Called to Create—Resonance, Beauty, and the Need to Create

Ecclesiastes 3:11: "He has made everything beautiful in its time. He has also set eternity in the human heart…”

Hartmut Rosa is a German sociologist, political scientist, and philosopher who writes about the speed of modern life and its effects on the human condition. In his book entitled Resonance, he contends: 

The pace of modern life is undoubtedly speeding up, yet this acceleration does not seem to have made us any happier or more content.

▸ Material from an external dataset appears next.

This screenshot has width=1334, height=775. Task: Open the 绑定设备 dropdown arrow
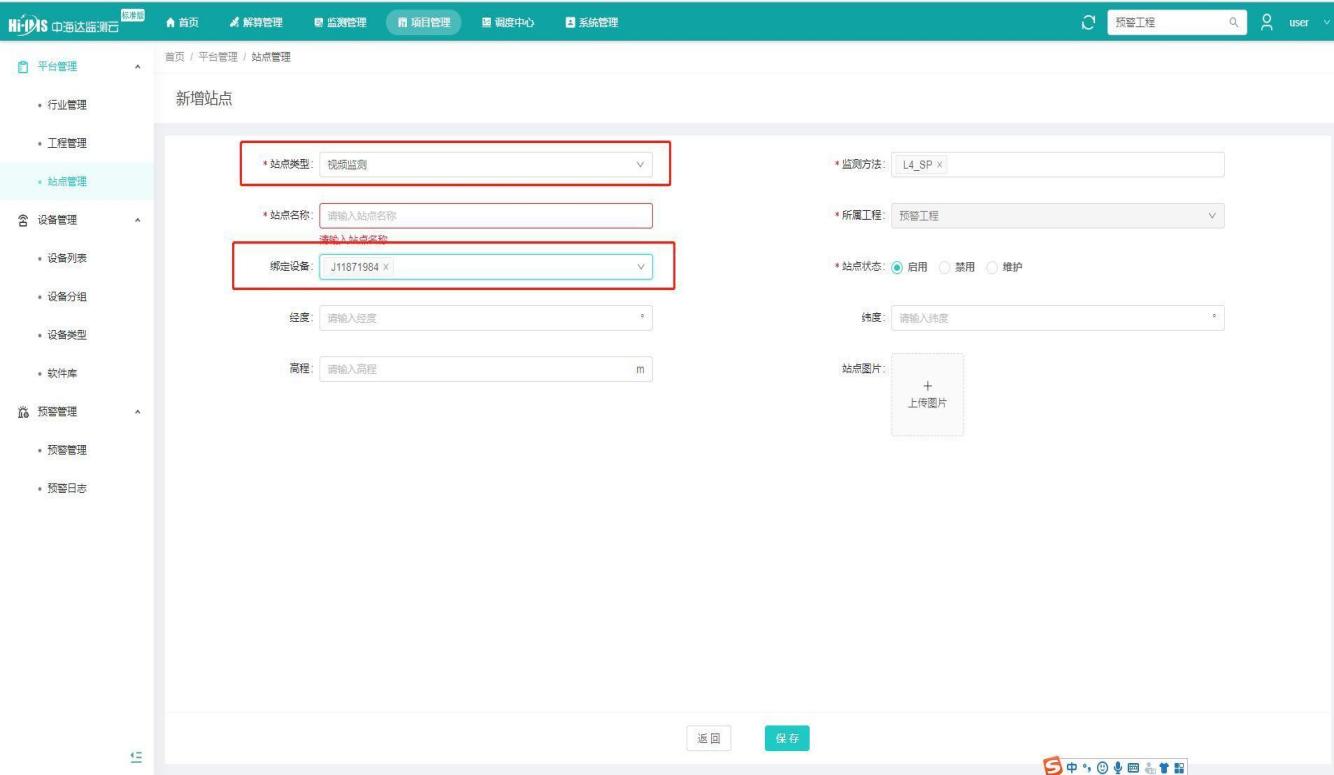click(640, 267)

If acceleration is the problem, then the solution lies in “resonance.” The quality of a human life cannot be measured simply in terms of resources, options, and moments of happiness; instead, we must consider our relationship to, or resonance with, the world…. My thesis is that life is a matter of the quality of one’s relationship to the world, i.e., the ways in which one experiences and positions oneself with respect to the world, [and] the quality of one’s appropriation of the world.[1]

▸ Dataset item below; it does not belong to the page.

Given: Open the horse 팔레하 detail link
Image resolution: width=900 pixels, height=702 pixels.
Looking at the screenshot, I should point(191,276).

We need beauty to make us (1) contemplate things bigger than ourselves, (2) orient us rightly to the world, and (3) enjoy a quality of life and relationships that transcends that which is simply “practical,” which I (Daniel) would argue is inherently practical!

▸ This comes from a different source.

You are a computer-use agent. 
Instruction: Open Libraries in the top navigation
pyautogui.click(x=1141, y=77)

We see this at work in how God chose to create the universe. He created galaxies and nebulae and black holes, trillions of stars representing far-away places, causing us to wonder and dream and imagine. We see it at work in his creation of our world. He made majestic mountains and deep ocean trenches, rolling wheat fields and rushing rivers, soaring vistas and gorgeous sunsets. He made insects with some of the most beautiful, intricate shells you’ve ever seen, a living art museum just burrowing through the ground! He made aardvarks and giraffes and platypuses, penguins that are always dressed for a formal occasion, and whales that sing hauntingly beautiful songs. As the psalmist tells us,

The heavens declare the glory of God;
the skies proclaim the work of his hands.

Day after day they pour forth speech;
night after night they reveal knowledge.

They have no speech, they use no words;
no sound is heard from them.

Yet their voice goes out into all the earth,
their words to the ends of the world. (Psalm 19:1-4)

God’s creation reveals to us his character. It helps us to experience the God who is the Creative Creator and to reflect on his majesty. In Psalm 50:2 the psalmist writes, “From Zion, perfect in beauty, God shines forth.” Beauty can reveal to us glimpses of the Ultimate Good, the Truly Beautiful. 

It is intriguing that God chose to have a profession when he came to his earth. Jesus wasn’t just a rabbi; he was also a tekton (carpenter, stonemason, skilled craftsman; cf., Mark 6:3). God-in-the-flesh chose to come as an ARTISAN… and Jesus becomes the perfect icon (image) of God according to Colossians 1:15. 

Beauty can touch our hearts in ways that logical discourse cannot; it taps into a different part of our brain, a separate part of our psyche. Sometimes a picture truly is worth a thousand words; a sunset can sometimes say more about God than thousands of lines of theology.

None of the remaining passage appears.